* Problem to work on:
Go through the material below and return each line with the string "sidebar" in it.
(Provided data)
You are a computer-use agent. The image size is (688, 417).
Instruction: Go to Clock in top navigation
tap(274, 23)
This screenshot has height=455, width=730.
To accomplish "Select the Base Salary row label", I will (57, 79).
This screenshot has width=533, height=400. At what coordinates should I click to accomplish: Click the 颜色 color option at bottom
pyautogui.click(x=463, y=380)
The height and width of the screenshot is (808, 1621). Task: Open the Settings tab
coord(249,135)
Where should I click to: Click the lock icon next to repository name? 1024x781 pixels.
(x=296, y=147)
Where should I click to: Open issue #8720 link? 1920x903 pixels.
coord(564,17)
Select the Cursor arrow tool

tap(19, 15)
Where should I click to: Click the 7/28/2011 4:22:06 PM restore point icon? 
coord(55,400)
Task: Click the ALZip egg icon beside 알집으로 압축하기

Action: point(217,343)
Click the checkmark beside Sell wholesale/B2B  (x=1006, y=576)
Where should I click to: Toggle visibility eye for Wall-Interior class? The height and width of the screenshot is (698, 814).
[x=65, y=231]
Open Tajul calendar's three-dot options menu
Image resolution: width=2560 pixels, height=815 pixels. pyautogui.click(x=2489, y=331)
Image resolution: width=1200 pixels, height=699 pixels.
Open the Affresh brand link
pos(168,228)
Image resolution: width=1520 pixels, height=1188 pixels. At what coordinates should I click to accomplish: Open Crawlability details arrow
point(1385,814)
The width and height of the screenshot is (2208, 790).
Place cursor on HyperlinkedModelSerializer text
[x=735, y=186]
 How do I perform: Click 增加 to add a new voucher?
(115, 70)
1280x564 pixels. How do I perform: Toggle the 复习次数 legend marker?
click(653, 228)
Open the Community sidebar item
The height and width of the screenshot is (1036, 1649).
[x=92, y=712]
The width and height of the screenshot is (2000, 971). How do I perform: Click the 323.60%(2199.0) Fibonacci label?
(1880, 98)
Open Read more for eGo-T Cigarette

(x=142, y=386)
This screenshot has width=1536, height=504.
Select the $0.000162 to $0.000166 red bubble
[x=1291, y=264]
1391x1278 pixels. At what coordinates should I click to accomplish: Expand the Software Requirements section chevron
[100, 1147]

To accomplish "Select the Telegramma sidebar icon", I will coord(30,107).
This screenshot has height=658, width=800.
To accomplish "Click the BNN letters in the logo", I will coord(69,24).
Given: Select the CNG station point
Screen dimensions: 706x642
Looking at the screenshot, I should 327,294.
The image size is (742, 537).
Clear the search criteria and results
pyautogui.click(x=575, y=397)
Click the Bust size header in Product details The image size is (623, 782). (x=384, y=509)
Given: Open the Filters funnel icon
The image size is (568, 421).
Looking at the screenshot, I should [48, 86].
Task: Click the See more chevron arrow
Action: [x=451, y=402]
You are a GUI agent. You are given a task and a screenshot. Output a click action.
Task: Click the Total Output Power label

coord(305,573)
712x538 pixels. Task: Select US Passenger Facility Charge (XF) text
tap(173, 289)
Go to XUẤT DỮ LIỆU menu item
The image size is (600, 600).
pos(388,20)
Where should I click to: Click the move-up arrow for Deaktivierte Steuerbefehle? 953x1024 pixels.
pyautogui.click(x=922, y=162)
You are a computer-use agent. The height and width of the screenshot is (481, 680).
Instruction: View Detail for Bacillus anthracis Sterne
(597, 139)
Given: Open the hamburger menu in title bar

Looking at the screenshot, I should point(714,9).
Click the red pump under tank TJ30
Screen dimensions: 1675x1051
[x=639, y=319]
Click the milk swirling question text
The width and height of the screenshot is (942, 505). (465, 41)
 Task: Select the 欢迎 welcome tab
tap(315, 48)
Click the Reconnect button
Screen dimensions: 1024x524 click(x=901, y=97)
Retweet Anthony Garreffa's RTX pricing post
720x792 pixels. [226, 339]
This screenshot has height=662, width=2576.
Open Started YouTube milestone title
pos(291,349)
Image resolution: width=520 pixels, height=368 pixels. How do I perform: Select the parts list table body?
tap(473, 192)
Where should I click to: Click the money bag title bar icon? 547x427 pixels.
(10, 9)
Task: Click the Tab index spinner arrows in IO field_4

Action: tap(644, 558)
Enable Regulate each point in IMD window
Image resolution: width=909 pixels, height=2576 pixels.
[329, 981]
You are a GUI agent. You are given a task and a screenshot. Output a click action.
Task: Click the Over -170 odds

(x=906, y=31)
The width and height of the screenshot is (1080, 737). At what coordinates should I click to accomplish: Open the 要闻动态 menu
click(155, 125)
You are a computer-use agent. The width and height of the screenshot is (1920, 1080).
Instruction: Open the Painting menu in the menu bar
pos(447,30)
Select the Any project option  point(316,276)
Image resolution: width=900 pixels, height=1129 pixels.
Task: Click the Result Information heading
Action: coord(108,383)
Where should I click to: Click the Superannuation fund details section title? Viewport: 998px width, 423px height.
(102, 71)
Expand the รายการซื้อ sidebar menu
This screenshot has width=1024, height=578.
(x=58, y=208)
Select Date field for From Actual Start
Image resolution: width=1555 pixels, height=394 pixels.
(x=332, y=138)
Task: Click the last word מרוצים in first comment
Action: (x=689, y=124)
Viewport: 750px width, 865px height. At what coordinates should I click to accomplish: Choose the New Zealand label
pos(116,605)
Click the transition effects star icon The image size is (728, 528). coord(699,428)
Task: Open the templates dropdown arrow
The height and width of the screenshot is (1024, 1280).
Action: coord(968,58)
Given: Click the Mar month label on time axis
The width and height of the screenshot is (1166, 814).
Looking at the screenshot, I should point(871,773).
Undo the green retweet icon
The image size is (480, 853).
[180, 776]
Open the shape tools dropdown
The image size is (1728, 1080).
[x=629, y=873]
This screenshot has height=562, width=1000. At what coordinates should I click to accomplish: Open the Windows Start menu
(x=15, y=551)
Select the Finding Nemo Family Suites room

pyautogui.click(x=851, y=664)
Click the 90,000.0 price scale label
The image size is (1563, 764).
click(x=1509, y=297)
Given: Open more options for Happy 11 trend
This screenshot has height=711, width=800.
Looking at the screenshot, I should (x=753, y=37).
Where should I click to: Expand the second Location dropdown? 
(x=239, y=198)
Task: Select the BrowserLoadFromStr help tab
(End Provided data)
* Solution for this task:
Open the Community sidebar item
To accomplish "Select the Telegramma sidebar icon", I will coord(30,107).
Expand the รายการซื้อ sidebar menu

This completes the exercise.